Segment Start: DATA FOR THIS EXERCISE

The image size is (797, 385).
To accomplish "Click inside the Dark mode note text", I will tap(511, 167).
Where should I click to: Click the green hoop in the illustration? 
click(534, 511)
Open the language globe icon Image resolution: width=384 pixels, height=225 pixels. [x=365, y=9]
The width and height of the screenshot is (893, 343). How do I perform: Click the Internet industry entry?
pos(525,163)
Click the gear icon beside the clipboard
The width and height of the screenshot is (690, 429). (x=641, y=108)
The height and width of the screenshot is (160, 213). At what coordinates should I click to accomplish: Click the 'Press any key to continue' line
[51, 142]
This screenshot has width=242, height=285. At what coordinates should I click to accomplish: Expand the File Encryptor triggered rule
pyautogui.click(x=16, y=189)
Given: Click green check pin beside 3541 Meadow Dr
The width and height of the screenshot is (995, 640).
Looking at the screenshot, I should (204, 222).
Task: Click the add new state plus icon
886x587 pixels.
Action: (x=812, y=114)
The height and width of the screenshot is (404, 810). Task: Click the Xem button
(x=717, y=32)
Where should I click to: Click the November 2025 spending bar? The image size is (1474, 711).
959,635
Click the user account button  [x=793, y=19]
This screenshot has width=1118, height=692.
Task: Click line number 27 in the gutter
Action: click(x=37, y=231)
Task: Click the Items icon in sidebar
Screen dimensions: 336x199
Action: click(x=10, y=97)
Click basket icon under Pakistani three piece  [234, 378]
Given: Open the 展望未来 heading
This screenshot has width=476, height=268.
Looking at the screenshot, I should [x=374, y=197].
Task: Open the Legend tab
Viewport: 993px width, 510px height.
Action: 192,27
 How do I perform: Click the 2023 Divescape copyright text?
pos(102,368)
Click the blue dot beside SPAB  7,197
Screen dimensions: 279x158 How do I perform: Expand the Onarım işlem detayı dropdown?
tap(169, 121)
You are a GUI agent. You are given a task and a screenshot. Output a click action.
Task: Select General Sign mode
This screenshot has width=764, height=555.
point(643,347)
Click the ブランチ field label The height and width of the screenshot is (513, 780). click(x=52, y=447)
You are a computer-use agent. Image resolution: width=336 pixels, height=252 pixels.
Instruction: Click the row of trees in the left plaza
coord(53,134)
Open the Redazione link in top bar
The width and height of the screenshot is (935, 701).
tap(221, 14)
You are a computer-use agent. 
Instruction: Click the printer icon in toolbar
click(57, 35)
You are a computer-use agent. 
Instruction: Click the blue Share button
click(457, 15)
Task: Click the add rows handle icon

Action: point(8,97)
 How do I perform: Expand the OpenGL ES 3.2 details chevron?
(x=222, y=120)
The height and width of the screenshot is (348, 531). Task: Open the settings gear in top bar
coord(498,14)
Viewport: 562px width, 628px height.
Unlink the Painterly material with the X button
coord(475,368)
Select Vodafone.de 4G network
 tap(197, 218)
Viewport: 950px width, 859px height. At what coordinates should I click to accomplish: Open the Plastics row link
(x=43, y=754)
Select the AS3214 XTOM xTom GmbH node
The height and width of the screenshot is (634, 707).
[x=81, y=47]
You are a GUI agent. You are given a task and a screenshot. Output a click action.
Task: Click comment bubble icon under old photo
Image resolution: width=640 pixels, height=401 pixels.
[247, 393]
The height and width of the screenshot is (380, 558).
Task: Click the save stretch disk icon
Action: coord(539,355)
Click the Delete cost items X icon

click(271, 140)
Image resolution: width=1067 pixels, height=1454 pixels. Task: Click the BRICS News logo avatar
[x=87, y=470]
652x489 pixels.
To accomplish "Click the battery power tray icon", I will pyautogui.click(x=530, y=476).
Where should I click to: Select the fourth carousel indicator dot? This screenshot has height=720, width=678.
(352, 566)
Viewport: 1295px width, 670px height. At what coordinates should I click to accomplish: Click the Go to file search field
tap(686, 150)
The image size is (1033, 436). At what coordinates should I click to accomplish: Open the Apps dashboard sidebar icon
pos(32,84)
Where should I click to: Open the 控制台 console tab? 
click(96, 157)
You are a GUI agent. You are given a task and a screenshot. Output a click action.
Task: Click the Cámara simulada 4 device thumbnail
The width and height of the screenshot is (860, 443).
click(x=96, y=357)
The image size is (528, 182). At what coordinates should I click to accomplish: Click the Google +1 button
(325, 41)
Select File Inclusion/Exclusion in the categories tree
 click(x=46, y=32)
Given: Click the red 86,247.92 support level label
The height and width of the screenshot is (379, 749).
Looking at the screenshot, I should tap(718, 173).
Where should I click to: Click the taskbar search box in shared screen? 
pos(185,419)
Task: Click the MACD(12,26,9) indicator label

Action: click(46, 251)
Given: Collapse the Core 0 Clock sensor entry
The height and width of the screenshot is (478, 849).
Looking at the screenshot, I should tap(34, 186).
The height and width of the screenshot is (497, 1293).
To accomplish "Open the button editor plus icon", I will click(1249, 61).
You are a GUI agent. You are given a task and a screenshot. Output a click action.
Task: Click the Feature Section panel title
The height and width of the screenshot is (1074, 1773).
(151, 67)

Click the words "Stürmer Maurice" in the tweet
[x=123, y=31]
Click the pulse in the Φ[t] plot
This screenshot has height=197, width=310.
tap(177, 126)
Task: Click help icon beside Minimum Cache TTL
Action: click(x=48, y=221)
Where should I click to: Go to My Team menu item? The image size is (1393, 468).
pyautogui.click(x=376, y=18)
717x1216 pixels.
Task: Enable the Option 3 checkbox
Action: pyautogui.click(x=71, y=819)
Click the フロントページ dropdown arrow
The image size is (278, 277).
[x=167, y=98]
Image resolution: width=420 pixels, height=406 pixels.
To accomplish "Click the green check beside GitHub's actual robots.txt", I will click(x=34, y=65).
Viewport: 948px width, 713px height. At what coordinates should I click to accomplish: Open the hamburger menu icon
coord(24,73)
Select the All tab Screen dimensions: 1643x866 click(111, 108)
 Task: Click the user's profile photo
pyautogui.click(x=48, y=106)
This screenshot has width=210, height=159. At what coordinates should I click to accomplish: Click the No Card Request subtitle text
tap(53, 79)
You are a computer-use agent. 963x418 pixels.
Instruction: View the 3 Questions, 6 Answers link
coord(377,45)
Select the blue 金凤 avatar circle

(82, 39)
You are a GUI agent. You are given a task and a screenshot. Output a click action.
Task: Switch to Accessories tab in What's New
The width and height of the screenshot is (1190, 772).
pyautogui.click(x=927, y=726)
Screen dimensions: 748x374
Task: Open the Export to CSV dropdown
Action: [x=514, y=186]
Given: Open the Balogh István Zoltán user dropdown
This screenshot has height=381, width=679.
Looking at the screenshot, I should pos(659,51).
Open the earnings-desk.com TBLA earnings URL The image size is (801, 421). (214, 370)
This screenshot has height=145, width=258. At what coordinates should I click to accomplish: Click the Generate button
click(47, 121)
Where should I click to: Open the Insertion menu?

Segment End: DATA FOR THIS EXERCISE

Write each record above out again exactly as it reads.

RESPONSE TO THIS EXERCISE ::
The image size is (797, 385).
To accomplish "Click inside the Dark mode note text", I will tap(511, 167).
Where should I click to: Click the green hoop in the illustration? 
click(534, 511)
Open the language globe icon Image resolution: width=384 pixels, height=225 pixels. [x=365, y=9]
The width and height of the screenshot is (893, 343). How do I perform: Click the Internet industry entry?
pos(525,163)
Click the gear icon beside the clipboard
The width and height of the screenshot is (690, 429). (x=641, y=108)
The height and width of the screenshot is (160, 213). At what coordinates should I click to accomplish: Click the 'Press any key to continue' line
[51, 142]
This screenshot has width=242, height=285. At what coordinates should I click to accomplish: Expand the File Encryptor triggered rule
pyautogui.click(x=16, y=189)
Given: Click green check pin beside 3541 Meadow Dr
The width and height of the screenshot is (995, 640).
Looking at the screenshot, I should (204, 222).
Task: Click the add new state plus icon
886x587 pixels.
Action: (x=812, y=114)
The height and width of the screenshot is (404, 810). Task: Click the Xem button
(x=717, y=32)
Where should I click to: Click the November 2025 spending bar? The image size is (1474, 711).
959,635
Click the user account button  [x=793, y=19]
This screenshot has width=1118, height=692.
Task: Click line number 27 in the gutter
Action: click(x=37, y=231)
Task: Click the Items icon in sidebar
Screen dimensions: 336x199
Action: click(x=10, y=97)
Click basket icon under Pakistani three piece  [234, 378]
Given: Open the 展望未来 heading
This screenshot has width=476, height=268.
Looking at the screenshot, I should [x=374, y=197].
Task: Open the Legend tab
Viewport: 993px width, 510px height.
Action: 192,27
 How do I perform: Click the 2023 Divescape copyright text?
pos(102,368)
Click the blue dot beside SPAB  7,197
Screen dimensions: 279x158 How do I perform: Expand the Onarım işlem detayı dropdown?
tap(169, 121)
You are a GUI agent. You are given a task and a screenshot. Output a click action.
Task: Select General Sign mode
This screenshot has width=764, height=555.
point(643,347)
Click the ブランチ field label The height and width of the screenshot is (513, 780). click(x=52, y=447)
You are a computer-use agent. Image resolution: width=336 pixels, height=252 pixels.
Instruction: Click the row of trees in the left plaza
coord(53,134)
Open the Redazione link in top bar
The width and height of the screenshot is (935, 701).
tap(221, 14)
You are a computer-use agent. 
Instruction: Click the printer icon in toolbar
click(57, 35)
You are a computer-use agent. 
Instruction: Click the blue Share button
click(457, 15)
Task: Click the add rows handle icon

Action: point(8,97)
 How do I perform: Expand the OpenGL ES 3.2 details chevron?
(x=222, y=120)
The height and width of the screenshot is (348, 531). Task: Open the settings gear in top bar
coord(498,14)
Viewport: 562px width, 628px height.
Unlink the Painterly material with the X button
coord(475,368)
Select Vodafone.de 4G network
 tap(197, 218)
Viewport: 950px width, 859px height. At what coordinates should I click to accomplish: Open the Plastics row link
(x=43, y=754)
Select the AS3214 XTOM xTom GmbH node
The height and width of the screenshot is (634, 707).
[x=81, y=47]
You are a GUI agent. You are given a task and a screenshot. Output a click action.
Task: Click comment bubble icon under old photo
Image resolution: width=640 pixels, height=401 pixels.
[247, 393]
The height and width of the screenshot is (380, 558).
Task: Click the save stretch disk icon
Action: coord(539,355)
Click the Delete cost items X icon

click(271, 140)
Image resolution: width=1067 pixels, height=1454 pixels. Task: Click the BRICS News logo avatar
[x=87, y=470]
652x489 pixels.
To accomplish "Click the battery power tray icon", I will pyautogui.click(x=530, y=476).
Where should I click to: Select the fourth carousel indicator dot? This screenshot has height=720, width=678.
(352, 566)
Viewport: 1295px width, 670px height. At what coordinates should I click to accomplish: Click the Go to file search field
tap(686, 150)
The image size is (1033, 436). At what coordinates should I click to accomplish: Open the Apps dashboard sidebar icon
pos(32,84)
Where should I click to: Open the 控制台 console tab? 
click(96, 157)
You are a GUI agent. You are given a task and a screenshot. Output a click action.
Task: Click the Cámara simulada 4 device thumbnail
The width and height of the screenshot is (860, 443).
click(x=96, y=357)
The image size is (528, 182). At what coordinates should I click to accomplish: Click the Google +1 button
(325, 41)
Select File Inclusion/Exclusion in the categories tree
 click(x=46, y=32)
Given: Click the red 86,247.92 support level label
The height and width of the screenshot is (379, 749).
Looking at the screenshot, I should tap(718, 173).
Where should I click to: Click the taskbar search box in shared screen? 
pos(185,419)
Task: Click the MACD(12,26,9) indicator label

Action: click(46, 251)
Given: Collapse the Core 0 Clock sensor entry
The height and width of the screenshot is (478, 849).
Looking at the screenshot, I should tap(34, 186).
The height and width of the screenshot is (497, 1293).
To accomplish "Open the button editor plus icon", I will click(1249, 61).
You are a GUI agent. You are given a task and a screenshot. Output a click action.
Task: Click the Feature Section panel title
The height and width of the screenshot is (1074, 1773).
(151, 67)

Click the words "Stürmer Maurice" in the tweet
[x=123, y=31]
Click the pulse in the Φ[t] plot
This screenshot has height=197, width=310.
tap(177, 126)
Task: Click help icon beside Minimum Cache TTL
Action: click(x=48, y=221)
Where should I click to: Go to My Team menu item? The image size is (1393, 468).
pyautogui.click(x=376, y=18)
717x1216 pixels.
Task: Enable the Option 3 checkbox
Action: pyautogui.click(x=71, y=819)
Click the フロントページ dropdown arrow
The image size is (278, 277).
[x=167, y=98]
Image resolution: width=420 pixels, height=406 pixels.
To accomplish "Click the green check beside GitHub's actual robots.txt", I will click(x=34, y=65).
Viewport: 948px width, 713px height. At what coordinates should I click to accomplish: Open the hamburger menu icon
coord(24,73)
Select the All tab Screen dimensions: 1643x866 click(111, 108)
 Task: Click the user's profile photo
pyautogui.click(x=48, y=106)
This screenshot has width=210, height=159. At what coordinates should I click to accomplish: Click the No Card Request subtitle text
tap(53, 79)
You are a computer-use agent. 963x418 pixels.
Instruction: View the 3 Questions, 6 Answers link
coord(377,45)
Select the blue 金凤 avatar circle

(82, 39)
You are a GUI agent. You are given a task and a screenshot. Output a click action.
Task: Switch to Accessories tab in What's New
The width and height of the screenshot is (1190, 772).
pyautogui.click(x=927, y=726)
Screen dimensions: 748x374
Task: Open the Export to CSV dropdown
Action: [x=514, y=186]
Given: Open the Balogh István Zoltán user dropdown
This screenshot has height=381, width=679.
Looking at the screenshot, I should pos(659,51).
Open the earnings-desk.com TBLA earnings URL The image size is (801, 421). (214, 370)
This screenshot has height=145, width=258. At what coordinates should I click to accomplish: Click the Generate button
click(47, 121)
Where should I click to: Open the Insertion menu?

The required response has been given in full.